Along the way to the village, they come across some villagers who are preparing to burn a woman they suspect of being a witch. Osmond insists on freeing her and Ulric does so, before killing her himself, saying that the villagers would have killed her anyway. Then, Griff starts coughing up blood and it is revealed that he has the plague. Osmond hears his last confession and he is executed. One morning they are attacked by a gang of outlaws and Ivo is killed whilst saving Osmond's life. Finally, they reach the swamp that the village is hidden inside. The village, a suspiciously quiet place with a majority of women puts them all on their guard. A man called Hob (Tim McInnerny) welcomes them and when they tell him they are travelers seeking refuge, he offers them refuge for the night. At a meal that evening, they meet Langiva (Carice van Houten), who shows Osmond Averill's body, telling him they found her several days ago. Later that night, Osmond wanders away from the village and spies on Langiva as she performs a ritual and Averill rises from the grave. He rushes back to the village but he is too late as Ulric and his men have been drugged.

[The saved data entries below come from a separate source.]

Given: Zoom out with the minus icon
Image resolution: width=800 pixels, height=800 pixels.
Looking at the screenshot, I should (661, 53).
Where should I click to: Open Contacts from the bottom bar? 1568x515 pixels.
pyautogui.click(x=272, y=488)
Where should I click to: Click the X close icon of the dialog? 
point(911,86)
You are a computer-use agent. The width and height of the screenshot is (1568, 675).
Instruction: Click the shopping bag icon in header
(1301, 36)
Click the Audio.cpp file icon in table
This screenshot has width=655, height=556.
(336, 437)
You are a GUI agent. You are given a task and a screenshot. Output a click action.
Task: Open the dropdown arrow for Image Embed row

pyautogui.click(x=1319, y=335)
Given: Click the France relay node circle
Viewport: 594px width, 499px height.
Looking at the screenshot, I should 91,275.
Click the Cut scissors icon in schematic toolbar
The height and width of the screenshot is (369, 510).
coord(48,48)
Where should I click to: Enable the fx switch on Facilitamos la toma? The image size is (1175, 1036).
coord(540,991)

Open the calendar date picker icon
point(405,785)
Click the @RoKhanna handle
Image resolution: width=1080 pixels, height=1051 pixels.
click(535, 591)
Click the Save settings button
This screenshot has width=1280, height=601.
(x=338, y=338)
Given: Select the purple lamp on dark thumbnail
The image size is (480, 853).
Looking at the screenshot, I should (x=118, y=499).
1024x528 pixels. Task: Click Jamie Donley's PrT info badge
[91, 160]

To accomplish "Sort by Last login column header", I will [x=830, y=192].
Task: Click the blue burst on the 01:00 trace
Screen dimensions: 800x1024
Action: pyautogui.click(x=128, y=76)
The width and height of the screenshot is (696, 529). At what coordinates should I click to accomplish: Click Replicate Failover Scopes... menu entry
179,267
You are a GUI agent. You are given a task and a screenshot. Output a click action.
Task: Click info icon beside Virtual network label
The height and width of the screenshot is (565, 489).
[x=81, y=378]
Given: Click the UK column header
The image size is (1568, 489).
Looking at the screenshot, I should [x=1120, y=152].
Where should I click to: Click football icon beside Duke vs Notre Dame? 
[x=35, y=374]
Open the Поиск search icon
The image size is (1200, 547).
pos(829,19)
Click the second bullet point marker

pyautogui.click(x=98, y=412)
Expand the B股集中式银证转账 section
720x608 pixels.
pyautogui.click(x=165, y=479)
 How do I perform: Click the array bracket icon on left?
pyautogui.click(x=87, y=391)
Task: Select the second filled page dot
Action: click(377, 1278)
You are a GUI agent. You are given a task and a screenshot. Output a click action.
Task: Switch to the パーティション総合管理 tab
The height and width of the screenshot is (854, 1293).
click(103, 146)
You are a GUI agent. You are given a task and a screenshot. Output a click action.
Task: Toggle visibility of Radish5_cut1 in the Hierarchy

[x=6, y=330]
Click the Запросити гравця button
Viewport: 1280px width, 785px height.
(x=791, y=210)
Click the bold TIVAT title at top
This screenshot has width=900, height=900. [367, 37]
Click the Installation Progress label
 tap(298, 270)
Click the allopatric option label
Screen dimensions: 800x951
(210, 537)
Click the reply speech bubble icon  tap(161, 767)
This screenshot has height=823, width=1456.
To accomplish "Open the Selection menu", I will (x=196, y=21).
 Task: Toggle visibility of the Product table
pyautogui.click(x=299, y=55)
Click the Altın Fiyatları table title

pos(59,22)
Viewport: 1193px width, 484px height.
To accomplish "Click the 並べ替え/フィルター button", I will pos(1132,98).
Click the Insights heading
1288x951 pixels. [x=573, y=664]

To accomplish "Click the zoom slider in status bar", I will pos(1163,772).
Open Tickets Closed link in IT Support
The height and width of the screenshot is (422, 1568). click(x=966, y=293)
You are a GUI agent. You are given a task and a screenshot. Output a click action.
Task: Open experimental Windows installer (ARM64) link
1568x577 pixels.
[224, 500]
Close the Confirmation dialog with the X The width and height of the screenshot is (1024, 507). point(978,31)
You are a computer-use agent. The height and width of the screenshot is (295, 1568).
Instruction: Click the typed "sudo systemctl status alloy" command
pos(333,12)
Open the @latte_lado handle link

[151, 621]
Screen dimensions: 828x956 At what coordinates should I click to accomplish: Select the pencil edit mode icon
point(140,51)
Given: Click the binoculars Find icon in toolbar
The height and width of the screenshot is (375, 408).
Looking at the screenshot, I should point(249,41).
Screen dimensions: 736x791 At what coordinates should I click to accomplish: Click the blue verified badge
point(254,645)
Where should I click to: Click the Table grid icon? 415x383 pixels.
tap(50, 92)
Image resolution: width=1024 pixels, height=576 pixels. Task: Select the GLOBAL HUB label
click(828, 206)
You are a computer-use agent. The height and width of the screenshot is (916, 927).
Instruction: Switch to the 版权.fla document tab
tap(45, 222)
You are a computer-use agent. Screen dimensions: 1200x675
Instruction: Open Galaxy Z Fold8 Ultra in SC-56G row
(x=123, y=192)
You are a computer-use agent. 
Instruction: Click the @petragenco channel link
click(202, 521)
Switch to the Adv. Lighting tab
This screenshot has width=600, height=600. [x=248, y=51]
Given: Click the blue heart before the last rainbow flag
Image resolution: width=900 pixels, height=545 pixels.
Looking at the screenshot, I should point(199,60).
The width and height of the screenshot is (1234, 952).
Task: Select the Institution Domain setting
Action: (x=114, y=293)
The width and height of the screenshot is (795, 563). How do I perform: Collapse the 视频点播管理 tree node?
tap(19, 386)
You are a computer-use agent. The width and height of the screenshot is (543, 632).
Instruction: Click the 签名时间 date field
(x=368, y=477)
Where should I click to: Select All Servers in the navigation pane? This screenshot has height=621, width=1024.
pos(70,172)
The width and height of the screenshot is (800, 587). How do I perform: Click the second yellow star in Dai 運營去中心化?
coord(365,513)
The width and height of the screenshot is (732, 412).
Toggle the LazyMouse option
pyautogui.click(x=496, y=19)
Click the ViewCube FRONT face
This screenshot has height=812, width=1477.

They wake in a caged pit in the ground that is half-full of water. Hob and Langiva offer the men freedom if they renounce god. They refuse, so Dalywag is executed. They offer again and Swire says he will renounce god. He renounces god and is apparently freed but is in reality taken away and lynched by the villagers. Osmond is the next to be taken out of the pit but he is not executed. He is instead taken into a house where he is shown the apparently resurrected Averill. Left alone with her, he begs forgiveness and kills her. He then takes her body outside and strikes out at Langiva with a knife but the villagers overpower him. The defiant Ulric is then taken out of the pit and tied between two horses and slowly stretched. He again refuses to renounce god, angering Langiva and Hob. He asks for a moment to speak to Osmond, allowing Wolfstan and Mold the chance to cut their bonds with Osmond's dropped knife. Ulric has Osmond open his shirt, exposing lesions on his chest. He laughs as he tells them that he has brought the plague into their village and they will all die. He is torn apart by the horses and Wolfstan and Mold then break out of the pit and attack the villagers, most of whom flee. They slaughter the remaining villagers but Mold is killed by Hob, who is then knocked out by Wolfstan. Osmond goes after Langiva, whose disembodied voice taunts him, telling him that that Averill was not really dead, that she was drugged and then buried alive so as to convince him that she had been resurrected and that he was the one who killed her. As the film ends, Wolfstan and Osmond go back to the monastery. Wolfstan will take Hob on to the bishop and Osmond takes over from Ulric, hunting down and executing women he suspects of being witches and that no-one knows if he ever found Langiva or if he was just seeing her guilt in the eyes of the accused.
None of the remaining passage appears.